> _Exercise goal_:
Print the stretch from the start of the records through the line containing "tap(107, 70)", reproducing every line without any change.

> _Data in this exercise_:
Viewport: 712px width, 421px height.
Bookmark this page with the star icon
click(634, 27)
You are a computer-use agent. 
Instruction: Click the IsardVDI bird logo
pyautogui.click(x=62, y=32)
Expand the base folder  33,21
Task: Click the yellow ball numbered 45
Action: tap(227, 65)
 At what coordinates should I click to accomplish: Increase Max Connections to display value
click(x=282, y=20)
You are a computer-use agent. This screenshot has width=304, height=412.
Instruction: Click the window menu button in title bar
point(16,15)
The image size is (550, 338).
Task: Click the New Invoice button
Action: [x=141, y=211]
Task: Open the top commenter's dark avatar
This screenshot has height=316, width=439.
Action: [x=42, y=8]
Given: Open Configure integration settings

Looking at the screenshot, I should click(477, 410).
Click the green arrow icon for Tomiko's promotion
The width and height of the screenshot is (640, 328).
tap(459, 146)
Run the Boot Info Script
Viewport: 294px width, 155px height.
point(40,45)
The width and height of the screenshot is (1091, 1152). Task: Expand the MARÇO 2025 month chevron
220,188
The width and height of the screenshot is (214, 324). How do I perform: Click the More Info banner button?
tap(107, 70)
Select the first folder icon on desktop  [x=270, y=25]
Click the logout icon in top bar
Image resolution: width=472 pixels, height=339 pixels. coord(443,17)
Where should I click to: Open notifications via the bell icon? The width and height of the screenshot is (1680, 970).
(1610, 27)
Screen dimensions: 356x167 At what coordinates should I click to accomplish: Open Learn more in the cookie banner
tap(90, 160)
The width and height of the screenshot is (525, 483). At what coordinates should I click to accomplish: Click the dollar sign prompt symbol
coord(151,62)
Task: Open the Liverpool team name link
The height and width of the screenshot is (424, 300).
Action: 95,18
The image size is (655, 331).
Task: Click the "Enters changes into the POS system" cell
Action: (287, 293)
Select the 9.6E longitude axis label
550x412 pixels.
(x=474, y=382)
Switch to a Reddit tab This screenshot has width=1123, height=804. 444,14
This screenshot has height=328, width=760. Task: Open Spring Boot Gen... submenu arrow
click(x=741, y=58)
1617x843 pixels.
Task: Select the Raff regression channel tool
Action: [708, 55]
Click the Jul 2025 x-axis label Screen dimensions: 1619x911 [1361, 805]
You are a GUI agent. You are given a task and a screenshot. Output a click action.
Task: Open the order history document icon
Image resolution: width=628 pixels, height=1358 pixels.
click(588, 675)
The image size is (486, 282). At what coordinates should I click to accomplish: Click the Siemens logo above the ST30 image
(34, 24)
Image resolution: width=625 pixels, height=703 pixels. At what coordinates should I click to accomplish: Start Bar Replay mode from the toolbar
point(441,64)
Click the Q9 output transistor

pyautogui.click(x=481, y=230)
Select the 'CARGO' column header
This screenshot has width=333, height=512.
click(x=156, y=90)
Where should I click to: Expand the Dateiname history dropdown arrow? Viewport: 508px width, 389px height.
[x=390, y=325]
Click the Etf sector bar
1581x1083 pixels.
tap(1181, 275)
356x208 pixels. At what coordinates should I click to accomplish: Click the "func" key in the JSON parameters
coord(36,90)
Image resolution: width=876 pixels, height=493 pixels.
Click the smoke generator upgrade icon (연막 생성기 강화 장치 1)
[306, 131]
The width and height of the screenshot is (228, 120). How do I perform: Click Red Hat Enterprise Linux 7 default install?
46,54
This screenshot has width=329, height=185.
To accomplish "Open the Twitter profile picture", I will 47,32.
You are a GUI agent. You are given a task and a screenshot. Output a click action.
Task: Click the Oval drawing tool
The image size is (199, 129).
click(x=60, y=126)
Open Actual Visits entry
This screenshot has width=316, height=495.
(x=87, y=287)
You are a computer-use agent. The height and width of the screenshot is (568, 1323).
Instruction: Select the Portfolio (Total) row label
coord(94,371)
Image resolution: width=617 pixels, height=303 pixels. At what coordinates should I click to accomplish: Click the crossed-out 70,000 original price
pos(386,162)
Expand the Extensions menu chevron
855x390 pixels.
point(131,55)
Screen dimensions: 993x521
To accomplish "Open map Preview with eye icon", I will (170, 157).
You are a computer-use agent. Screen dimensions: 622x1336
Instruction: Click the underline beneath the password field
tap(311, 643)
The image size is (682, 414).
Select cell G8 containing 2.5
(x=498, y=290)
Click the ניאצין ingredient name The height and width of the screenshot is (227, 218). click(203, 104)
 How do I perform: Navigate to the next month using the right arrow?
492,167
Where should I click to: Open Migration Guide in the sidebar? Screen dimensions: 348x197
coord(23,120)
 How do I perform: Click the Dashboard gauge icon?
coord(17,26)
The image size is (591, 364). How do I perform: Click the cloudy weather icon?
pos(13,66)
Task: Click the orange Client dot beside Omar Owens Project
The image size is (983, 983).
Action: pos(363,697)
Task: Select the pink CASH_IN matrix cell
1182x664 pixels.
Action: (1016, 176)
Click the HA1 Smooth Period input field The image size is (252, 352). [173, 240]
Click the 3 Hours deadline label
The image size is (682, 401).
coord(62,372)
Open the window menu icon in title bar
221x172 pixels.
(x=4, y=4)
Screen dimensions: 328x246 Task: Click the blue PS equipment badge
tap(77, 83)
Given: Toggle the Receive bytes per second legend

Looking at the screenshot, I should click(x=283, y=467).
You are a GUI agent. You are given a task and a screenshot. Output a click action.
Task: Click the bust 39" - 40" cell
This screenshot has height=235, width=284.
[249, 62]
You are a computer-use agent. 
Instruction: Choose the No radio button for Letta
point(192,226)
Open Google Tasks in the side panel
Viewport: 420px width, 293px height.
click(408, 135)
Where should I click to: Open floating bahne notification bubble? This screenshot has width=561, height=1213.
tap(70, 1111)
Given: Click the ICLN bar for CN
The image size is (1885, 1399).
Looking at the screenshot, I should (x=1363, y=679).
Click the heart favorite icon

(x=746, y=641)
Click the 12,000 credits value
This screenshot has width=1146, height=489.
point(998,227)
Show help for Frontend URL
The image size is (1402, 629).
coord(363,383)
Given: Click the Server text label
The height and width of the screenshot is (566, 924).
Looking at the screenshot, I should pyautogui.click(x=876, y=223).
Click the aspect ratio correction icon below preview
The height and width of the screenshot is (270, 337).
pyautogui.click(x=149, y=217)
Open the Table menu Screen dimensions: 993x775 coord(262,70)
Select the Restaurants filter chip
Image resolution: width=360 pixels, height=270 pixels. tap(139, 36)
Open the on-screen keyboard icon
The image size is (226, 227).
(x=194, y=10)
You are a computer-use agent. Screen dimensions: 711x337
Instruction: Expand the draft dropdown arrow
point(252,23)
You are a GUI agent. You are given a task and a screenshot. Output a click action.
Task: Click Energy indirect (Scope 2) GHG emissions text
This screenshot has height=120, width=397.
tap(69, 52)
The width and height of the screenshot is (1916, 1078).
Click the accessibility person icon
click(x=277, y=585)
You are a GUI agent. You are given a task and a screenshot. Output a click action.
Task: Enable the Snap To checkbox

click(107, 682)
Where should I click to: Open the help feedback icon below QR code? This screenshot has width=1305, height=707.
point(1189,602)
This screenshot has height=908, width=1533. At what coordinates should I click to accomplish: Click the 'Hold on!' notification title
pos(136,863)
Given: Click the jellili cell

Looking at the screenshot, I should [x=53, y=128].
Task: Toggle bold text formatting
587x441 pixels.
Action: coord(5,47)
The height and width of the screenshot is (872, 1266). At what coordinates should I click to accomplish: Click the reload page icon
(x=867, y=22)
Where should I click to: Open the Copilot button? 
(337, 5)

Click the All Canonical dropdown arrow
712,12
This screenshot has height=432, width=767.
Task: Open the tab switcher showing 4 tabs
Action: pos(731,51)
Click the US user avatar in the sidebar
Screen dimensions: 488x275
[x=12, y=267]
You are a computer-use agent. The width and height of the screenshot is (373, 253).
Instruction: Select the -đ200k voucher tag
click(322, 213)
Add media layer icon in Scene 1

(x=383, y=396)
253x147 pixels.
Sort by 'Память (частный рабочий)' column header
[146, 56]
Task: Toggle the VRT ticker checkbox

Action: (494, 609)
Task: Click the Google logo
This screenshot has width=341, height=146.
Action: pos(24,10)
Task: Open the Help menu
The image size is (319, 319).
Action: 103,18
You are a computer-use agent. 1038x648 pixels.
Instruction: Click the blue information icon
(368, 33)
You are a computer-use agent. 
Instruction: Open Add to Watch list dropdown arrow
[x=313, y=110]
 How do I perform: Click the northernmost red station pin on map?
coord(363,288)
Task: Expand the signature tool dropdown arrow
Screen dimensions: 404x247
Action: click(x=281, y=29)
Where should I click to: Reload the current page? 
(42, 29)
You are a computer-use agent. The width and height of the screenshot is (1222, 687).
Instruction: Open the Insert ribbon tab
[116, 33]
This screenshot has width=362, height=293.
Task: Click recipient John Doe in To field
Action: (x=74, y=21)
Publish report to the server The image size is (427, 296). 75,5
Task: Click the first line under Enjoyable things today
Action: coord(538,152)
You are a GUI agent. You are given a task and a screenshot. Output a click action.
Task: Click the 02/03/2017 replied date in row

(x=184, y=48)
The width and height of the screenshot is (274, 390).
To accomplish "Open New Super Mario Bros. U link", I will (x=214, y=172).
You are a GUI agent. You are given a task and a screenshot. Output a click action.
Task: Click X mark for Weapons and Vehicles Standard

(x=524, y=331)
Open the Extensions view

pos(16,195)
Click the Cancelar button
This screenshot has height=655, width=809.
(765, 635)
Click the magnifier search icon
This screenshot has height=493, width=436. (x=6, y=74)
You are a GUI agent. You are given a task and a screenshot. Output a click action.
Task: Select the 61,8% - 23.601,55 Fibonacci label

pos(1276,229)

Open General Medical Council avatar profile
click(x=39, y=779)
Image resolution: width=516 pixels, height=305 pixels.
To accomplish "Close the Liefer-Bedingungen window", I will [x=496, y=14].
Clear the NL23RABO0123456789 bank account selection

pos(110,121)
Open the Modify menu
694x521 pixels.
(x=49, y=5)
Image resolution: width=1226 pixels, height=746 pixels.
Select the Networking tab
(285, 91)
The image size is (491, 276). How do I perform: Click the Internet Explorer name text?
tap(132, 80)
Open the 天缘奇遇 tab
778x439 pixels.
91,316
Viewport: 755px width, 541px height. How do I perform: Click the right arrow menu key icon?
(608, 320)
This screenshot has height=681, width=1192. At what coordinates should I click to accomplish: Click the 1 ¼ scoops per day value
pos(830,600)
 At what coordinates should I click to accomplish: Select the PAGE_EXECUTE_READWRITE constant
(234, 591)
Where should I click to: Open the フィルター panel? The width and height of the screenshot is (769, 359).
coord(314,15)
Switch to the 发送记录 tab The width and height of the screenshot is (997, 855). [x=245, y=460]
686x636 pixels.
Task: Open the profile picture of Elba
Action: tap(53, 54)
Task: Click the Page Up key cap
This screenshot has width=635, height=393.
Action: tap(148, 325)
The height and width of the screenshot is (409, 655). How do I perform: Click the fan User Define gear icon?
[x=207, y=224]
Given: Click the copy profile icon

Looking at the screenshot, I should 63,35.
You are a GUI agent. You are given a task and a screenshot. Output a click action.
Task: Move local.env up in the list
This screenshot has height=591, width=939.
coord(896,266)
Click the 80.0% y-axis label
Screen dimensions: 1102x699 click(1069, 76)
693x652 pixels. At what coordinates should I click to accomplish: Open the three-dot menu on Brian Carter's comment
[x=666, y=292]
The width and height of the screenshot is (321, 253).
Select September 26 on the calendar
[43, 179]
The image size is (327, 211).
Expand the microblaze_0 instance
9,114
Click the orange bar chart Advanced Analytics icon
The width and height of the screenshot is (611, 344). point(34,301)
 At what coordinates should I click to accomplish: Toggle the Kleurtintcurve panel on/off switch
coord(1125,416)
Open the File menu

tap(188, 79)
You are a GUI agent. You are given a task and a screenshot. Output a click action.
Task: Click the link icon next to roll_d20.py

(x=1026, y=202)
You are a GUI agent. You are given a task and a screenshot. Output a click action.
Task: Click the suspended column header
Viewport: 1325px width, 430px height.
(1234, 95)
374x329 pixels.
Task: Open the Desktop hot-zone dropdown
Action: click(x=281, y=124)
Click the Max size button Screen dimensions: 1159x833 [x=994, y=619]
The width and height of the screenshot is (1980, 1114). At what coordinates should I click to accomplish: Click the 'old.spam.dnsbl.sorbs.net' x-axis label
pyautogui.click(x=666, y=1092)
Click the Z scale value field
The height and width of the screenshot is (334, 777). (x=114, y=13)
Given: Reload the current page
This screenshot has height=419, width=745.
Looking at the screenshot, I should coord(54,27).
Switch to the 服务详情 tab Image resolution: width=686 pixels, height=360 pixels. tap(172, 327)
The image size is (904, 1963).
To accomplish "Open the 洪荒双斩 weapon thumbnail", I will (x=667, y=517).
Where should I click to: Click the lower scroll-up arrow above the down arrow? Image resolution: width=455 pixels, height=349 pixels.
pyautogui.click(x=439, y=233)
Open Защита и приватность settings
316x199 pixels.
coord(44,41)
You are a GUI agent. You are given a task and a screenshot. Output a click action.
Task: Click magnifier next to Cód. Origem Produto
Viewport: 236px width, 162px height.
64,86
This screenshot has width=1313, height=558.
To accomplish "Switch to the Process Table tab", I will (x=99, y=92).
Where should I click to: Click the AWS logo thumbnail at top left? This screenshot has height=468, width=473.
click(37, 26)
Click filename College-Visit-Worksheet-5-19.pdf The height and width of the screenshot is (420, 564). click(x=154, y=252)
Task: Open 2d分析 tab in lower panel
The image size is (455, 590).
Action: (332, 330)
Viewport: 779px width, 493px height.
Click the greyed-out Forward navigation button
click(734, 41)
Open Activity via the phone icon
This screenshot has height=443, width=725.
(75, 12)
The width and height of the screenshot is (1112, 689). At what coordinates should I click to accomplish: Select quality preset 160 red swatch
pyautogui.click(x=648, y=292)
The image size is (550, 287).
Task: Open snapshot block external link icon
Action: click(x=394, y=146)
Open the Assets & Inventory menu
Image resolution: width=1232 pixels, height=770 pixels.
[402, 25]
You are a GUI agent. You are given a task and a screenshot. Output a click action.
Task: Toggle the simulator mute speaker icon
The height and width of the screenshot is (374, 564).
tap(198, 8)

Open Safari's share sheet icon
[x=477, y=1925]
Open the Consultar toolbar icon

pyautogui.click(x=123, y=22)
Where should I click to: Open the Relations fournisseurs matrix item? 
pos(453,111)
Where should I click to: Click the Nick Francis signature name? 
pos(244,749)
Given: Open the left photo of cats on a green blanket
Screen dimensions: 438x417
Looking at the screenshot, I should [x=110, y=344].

> _Answer to this task_:
Viewport: 712px width, 421px height.
Bookmark this page with the star icon
click(634, 27)
You are a computer-use agent. 
Instruction: Click the IsardVDI bird logo
pyautogui.click(x=62, y=32)
Expand the base folder  33,21
Task: Click the yellow ball numbered 45
Action: tap(227, 65)
 At what coordinates should I click to accomplish: Increase Max Connections to display value
click(x=282, y=20)
You are a computer-use agent. This screenshot has width=304, height=412.
Instruction: Click the window menu button in title bar
point(16,15)
The image size is (550, 338).
Task: Click the New Invoice button
Action: [x=141, y=211]
Task: Open the top commenter's dark avatar
This screenshot has height=316, width=439.
Action: [x=42, y=8]
Given: Open Configure integration settings

Looking at the screenshot, I should click(477, 410).
Click the green arrow icon for Tomiko's promotion
The width and height of the screenshot is (640, 328).
tap(459, 146)
Run the Boot Info Script
Viewport: 294px width, 155px height.
point(40,45)
The width and height of the screenshot is (1091, 1152). Task: Expand the MARÇO 2025 month chevron
220,188
The width and height of the screenshot is (214, 324). How do I perform: Click the More Info banner button?
tap(107, 70)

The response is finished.